Teacher, School Win $100,000 for Outstanding Skilled Trades Teaching

 

UANY HARBOR SCHOOL MARINE SYSTEMS TECHNOLOGY TEACHER WINS HARBOR FREIGHT TOOLS FOR SCHOOLS PRIZE FOR TEACHING EXCELLENCEBROOKLYN, N.Y.–An Urban Assembly New York Harbor School marine systems technology teacher has won the inaugural Harbor Freight Tools for Schools Prize for Teaching Excellence, Harbor Freight Tools for Schools announced today. The teacher and the high school will split prize winnings of $100,000.

Drawn from a field of nearly 700 applicants from across the country, New York Harbor School’s Brendan Malone is one of three first-place winners who will each receive $30,000–to use at their discretion–and their public high schools will each receive $70,000 to support their skilled trades programs. The other winners are from Washington and California.

The Harbor Freight Tools for Schools Prize for Teaching Excellence, which recognizes outstanding instruction in the skilled trades in U.S. public high schools, awarded $510,000 to the three first-place winners and seven second-place winners. Harbor Freight Tools made additional donations totaling $44,000 to 44 semi-finalists.

“We’re thrilled to celebrate these remarkable teachers for inspiring their students to stay in school and develop skills that can lead to great paying jobs that are so important to our economy,” said Eric Smidt, CEO and owner of national tool retailer Harbor Freight Tools and founder of The Smidt Foundation, which established and operates Harbor Freight Tools for Schools. “We created this prize to shine a spotlight on excellent skilled trades teaching and to attract investment in these classes so a strong skilled trades education can once again be available to public high school students across America.”
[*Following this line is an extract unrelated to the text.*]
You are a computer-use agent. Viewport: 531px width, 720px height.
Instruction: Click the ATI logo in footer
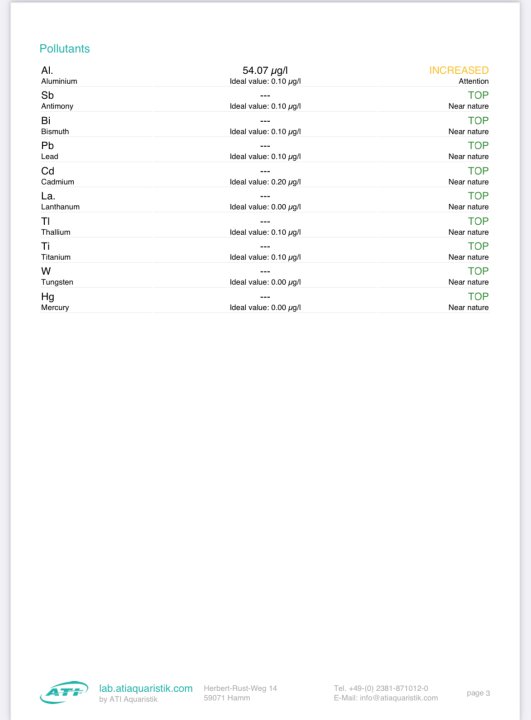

Brendan Malone has been a marine trades teacher for 17 years and previously ran his own marine systems company for more than a decade before overseeing the maintenance and restoration of New York City’s South Street Seaport Museum’s fleet of historic vessels. A certified Marine Systems Technician with a hundred-ton U.S. Coast Guard Captain’s license, Malone attended a marine trades high school in New Haven, Connecticut, where he developed his love for the trades.

“The school’s shop was an old Navy repair barge pushed up onto land and ponderously shored up, and right away I discovered my love for those smells of wood, diesel fuel and turpentine, and the squawking sounds of seagulls,” Malone wrote in his prize application. “What really hooked me was that once I learned how to safely use the tools, I was given plans and materials and left to figure out how to build a boat. Concepts once abstract became real–real math, real geometry, real problem-solving, and of course, real mistakes. I acquired not only technical skills that made me employable but also the confidence that I could find a solution to just about any problem if I really applied myself. I want my students to feel the same way about their experience here at Harbor School as I do about my trade school experience. My philosophy is: learn by doing. That’s the way it sticks.”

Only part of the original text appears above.